**What you have to do**
Nothing in the data may be omitted; output it all verbatim.
***** Source material *****
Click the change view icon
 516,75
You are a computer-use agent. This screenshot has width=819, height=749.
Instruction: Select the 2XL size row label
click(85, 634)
*****
**Answer for the task**
Click the change view icon
 516,75
You are a computer-use agent. This screenshot has width=819, height=749.
Instruction: Select the 2XL size row label
click(85, 634)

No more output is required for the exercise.